*Task objective:* The word "will" marks the lines to copy; find all of them in the entries below.

*Given entries:*
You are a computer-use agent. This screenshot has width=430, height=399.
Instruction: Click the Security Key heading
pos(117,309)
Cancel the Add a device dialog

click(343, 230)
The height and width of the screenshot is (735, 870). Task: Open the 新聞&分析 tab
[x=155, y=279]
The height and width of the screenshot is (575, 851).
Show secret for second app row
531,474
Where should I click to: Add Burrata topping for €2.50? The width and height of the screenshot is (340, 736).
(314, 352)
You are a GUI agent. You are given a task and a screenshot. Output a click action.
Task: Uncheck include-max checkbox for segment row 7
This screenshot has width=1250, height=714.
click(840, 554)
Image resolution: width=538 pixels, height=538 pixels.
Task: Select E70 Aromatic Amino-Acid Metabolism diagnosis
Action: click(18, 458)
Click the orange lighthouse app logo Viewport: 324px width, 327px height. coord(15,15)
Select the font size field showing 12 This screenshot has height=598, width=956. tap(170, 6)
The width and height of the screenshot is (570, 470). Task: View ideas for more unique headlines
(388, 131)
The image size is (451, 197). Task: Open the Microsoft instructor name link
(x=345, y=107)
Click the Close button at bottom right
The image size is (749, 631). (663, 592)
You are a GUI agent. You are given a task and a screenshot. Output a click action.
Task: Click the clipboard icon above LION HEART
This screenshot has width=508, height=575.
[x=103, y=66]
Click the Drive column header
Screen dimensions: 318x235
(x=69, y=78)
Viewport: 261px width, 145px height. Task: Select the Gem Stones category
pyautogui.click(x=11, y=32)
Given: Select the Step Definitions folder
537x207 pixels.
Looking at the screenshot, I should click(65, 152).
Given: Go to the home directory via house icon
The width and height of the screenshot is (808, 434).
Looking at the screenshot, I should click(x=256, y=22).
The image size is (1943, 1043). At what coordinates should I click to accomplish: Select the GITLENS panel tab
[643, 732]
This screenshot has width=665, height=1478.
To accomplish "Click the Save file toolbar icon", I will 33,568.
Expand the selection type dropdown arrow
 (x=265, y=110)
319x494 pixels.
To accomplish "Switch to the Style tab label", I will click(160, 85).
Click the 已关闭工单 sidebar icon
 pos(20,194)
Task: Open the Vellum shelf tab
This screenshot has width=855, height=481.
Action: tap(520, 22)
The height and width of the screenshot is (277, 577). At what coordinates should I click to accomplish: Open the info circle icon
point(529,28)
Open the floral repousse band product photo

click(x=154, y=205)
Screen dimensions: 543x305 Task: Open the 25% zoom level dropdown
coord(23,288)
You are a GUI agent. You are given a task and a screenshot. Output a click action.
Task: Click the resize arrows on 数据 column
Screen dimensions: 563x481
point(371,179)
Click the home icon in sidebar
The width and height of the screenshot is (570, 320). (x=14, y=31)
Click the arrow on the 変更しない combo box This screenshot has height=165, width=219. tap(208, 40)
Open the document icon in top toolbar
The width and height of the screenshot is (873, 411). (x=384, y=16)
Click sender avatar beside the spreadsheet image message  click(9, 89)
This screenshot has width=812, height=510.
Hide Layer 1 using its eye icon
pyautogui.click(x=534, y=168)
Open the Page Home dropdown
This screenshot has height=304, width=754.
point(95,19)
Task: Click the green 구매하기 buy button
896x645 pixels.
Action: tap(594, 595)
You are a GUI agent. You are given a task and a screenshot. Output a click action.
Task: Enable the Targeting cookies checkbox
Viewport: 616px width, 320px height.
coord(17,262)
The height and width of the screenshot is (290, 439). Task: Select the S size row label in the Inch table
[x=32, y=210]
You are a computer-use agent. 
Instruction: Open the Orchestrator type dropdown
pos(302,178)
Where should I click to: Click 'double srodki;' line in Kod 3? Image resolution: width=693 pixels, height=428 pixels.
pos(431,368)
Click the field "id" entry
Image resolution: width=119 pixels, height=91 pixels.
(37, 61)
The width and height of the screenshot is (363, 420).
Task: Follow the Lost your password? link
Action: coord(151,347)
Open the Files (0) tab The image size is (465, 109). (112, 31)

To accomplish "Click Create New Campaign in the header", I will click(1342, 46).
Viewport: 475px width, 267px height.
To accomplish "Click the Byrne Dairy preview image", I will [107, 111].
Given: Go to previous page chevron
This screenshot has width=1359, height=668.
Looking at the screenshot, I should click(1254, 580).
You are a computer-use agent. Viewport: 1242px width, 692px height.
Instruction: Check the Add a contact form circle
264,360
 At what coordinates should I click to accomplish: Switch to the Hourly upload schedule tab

*Response:*
To accomplish "Click the Save file toolbar icon", I will 33,568.
To accomplish "Switch to the Style tab label", I will click(160, 85).
To accomplish "Click Create New Campaign in the header", I will click(1342, 46).
To accomplish "Click the Byrne Dairy preview image", I will [107, 111].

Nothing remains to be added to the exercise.